What is expected →
What you return must match the listing below exactly, minus any pictures.

=======

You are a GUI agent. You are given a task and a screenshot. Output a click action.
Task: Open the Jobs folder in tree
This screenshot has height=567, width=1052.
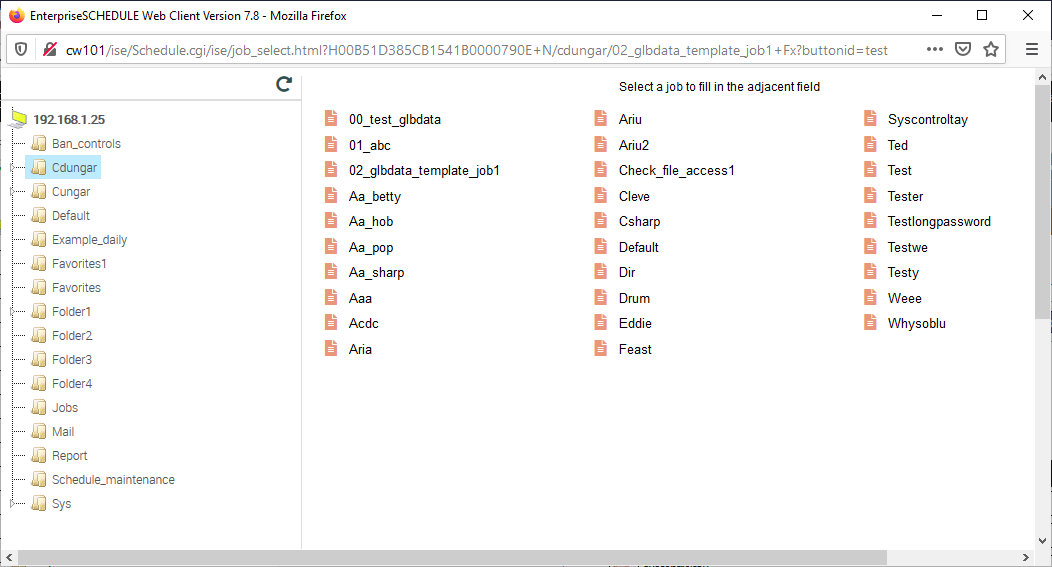click(x=65, y=408)
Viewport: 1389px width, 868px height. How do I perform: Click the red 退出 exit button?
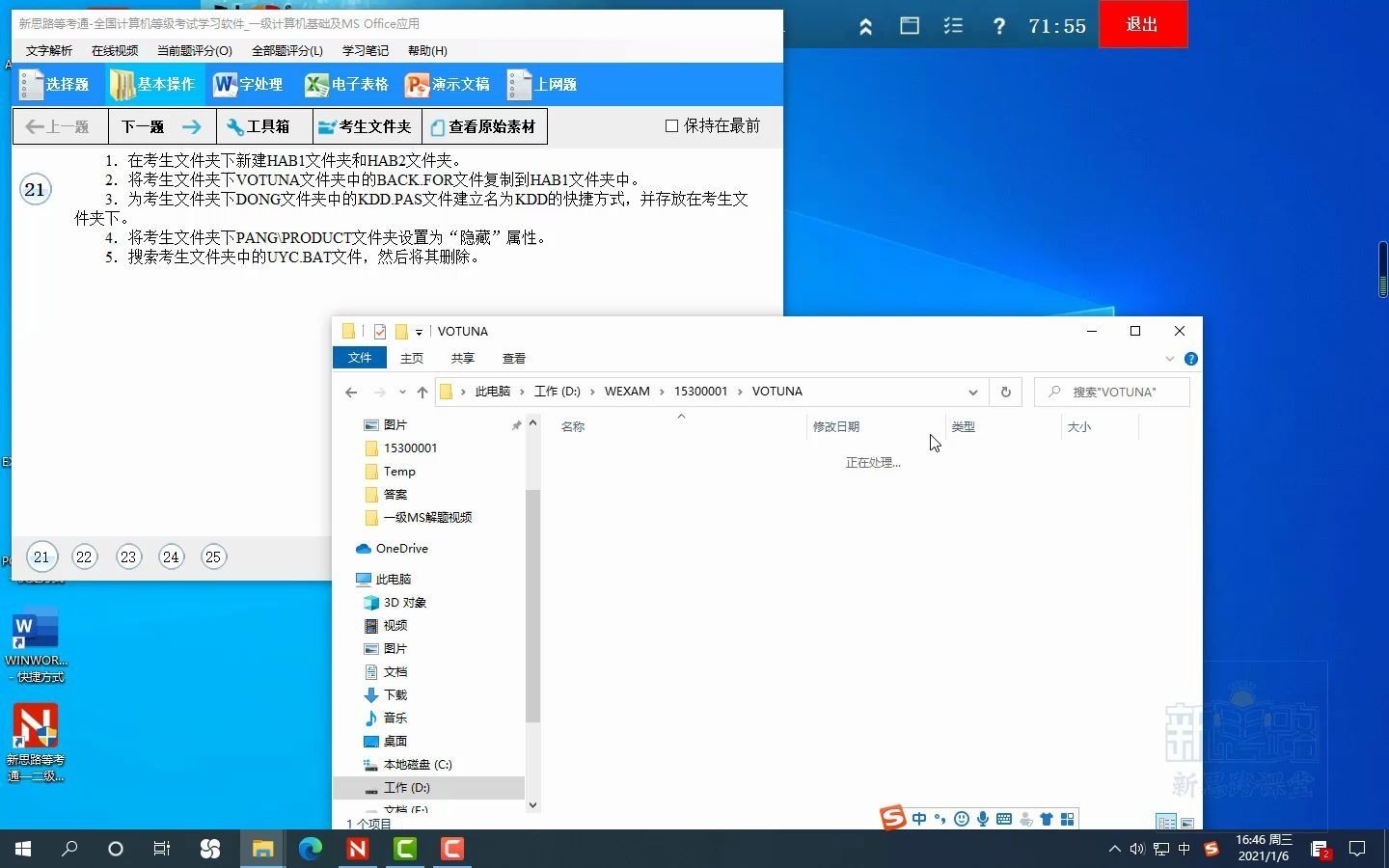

=======

Result for this exercise →
You are a GUI agent. You are given a task and a screenshot. Output a click action.
Task: Open the Jobs folder in tree
This screenshot has height=567, width=1052.
click(x=65, y=408)
Viewport: 1389px width, 868px height. How do I perform: Click the red 退出 exit button?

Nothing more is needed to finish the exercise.